Another trans-cultural way of defeating death is provided by the myth. It consists of believing that anyone can continuously return to the past. Several rites of passage involve a symbolic voyage to our childhood. There are many tribes in which a young person has to pass a test in order to be accepted in the circle of the adults, for example; to cross a tunnel, a cave or a tree trunk. In the United Republic of Cameroon, for instance, young people have to go through a frightening gallery where masks of their deceased ancestors are displayed. It is just as if the initiated had died and been reborn, afterwards. In fact, it is quite common to see childhood as a reflection of an Edenic age. When adolescence begins, the child will be expelled from that heaven of security and comfort.

Deep inside, every single human being believes in life after death. Even those who commit suicide usually choose a river or ocean as a theatre for their final act. It is not a random choice since water has been traditionally seen as a symbol of life and rebirth. One could mention the redemptive water of baptism, the purifying pilgrimages and plunges into the Ganges, or the Greek and Egyptian legends in which the protagonist has to cross a river to reach eternity. There is a reason for this relationship between water and life. On the one hand, our phylogenetic roots lay in the sea; on the other hand, ontogenetically, the foetus is developed in an aqueous environment. There is a line by Walter Whitman which reflects this idea, as the poet calls the sea “fierce and old mother.”

Many authors have also linked to two other concepts: land and mother. It is essential to reflect upon the reasons of this, to understand the real dimension of a woman’s death in myth and literature. The first mystical experience of humankind was a result of the contact with nature. Frightening, unpredictable in its storms, regular in its cycles, the survival of the tribe depended on the environment. Therefore, it was common to worship a particular tree, stone or a river. Nowadays, when the Pope arrives in a foreign country and kisses the land, he is continuing a meaningful rite: the tribute to the land which is simultaneously a goddess and a mother. The connection between land and women may seem evident to the layman since they both have the capability to procreate — a fertile analogy between children and fruit. However, there is a deeper connection. In prehistoric times it was commonly believed that mothers were just a passage, a means for a child to be born. In fact, what impregnated them was the land — fountains, rocks, trees. There lies the explanation that certain places were holy areas where the birth could occur.

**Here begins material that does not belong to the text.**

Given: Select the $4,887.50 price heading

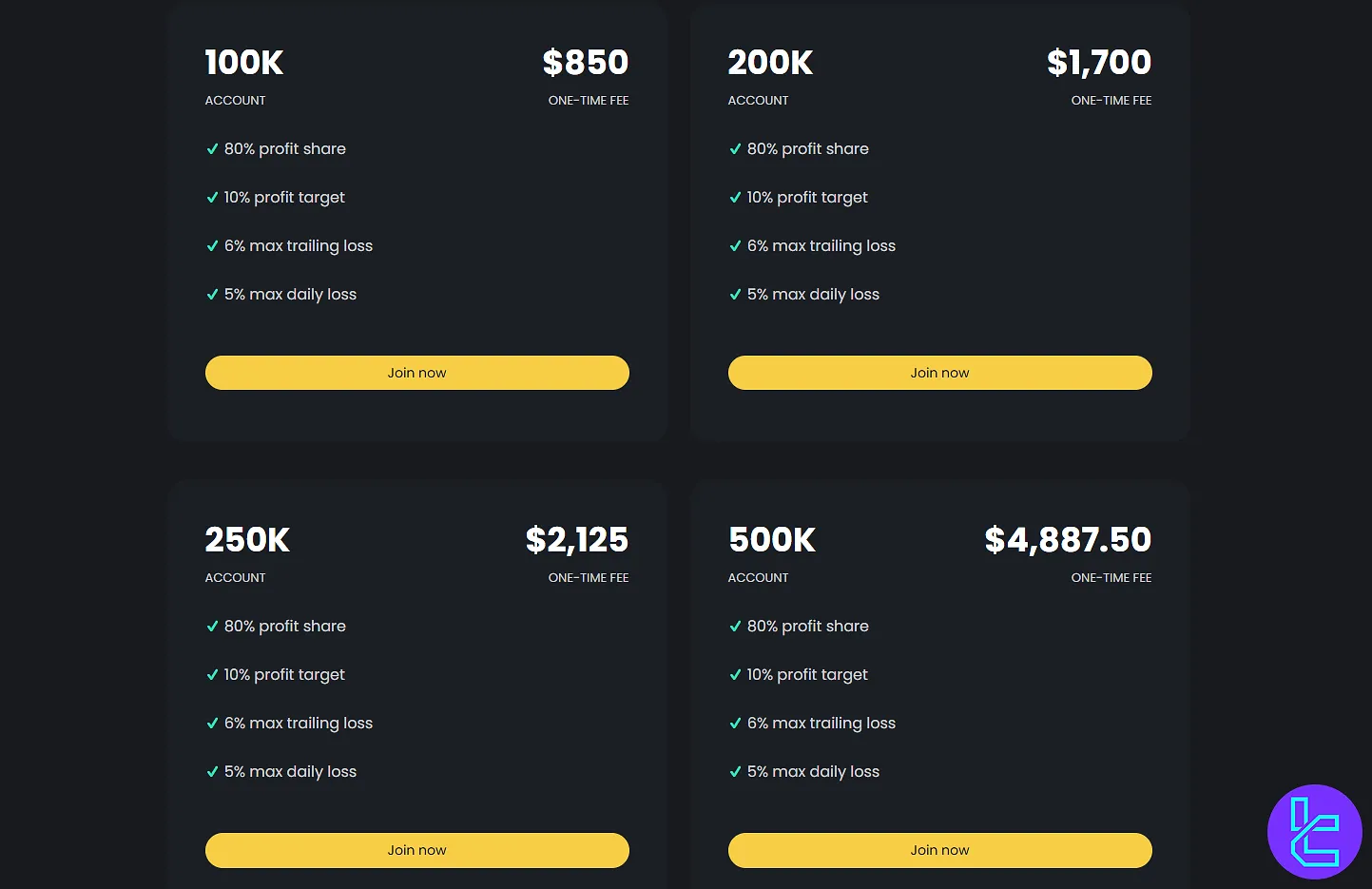Looking at the screenshot, I should tap(1068, 540).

Centuries later, the holiness of the land was passed on to the woman — and the female body became sacred. The most ancient works of art representing the human body are actually the ones which depict women — the well-known Venus from the western Europe, Greece and Britain. Most women were healers or sorceresses, and they are frequently displayed in wall paintings wearing masks or skins of animals. The myth of the woman, mother, and goddess subsisted. Between 1,500 and 1,000 b.C., the Dravidians, who lived in Southern India, worshipped several goddesses. Amongst them there is Gramavedata and other women whose names bore the suffix “—amma” or “—ai” which meant “mother”: Ellamma, Mariyamma, Mengai, Udulai, etc. Therefore, regarding mythology, to murder a woman is a particularly terrible type of destruction. On the one hand, it eliminates the hypothetical progeny; on the other hand, it stands for the sacrifice of the symbol of life.

Literature, as an essential part of our intellectual and creative activity, displaying our anxiety, worries and subconscious fears, has always dealt with the theme of the death of women. The list of victims is long and well — known since some of them became part of the universal literature: Eurydice, Juliet, Inês, Daisy Miller, Ligeia, etc. In this conference, I intend only to analyse some of the stories written by Edgar Allan Poe in which a young and beautiful woman is killed, directly or indirectly, voluntarily or involuntarily, by a man.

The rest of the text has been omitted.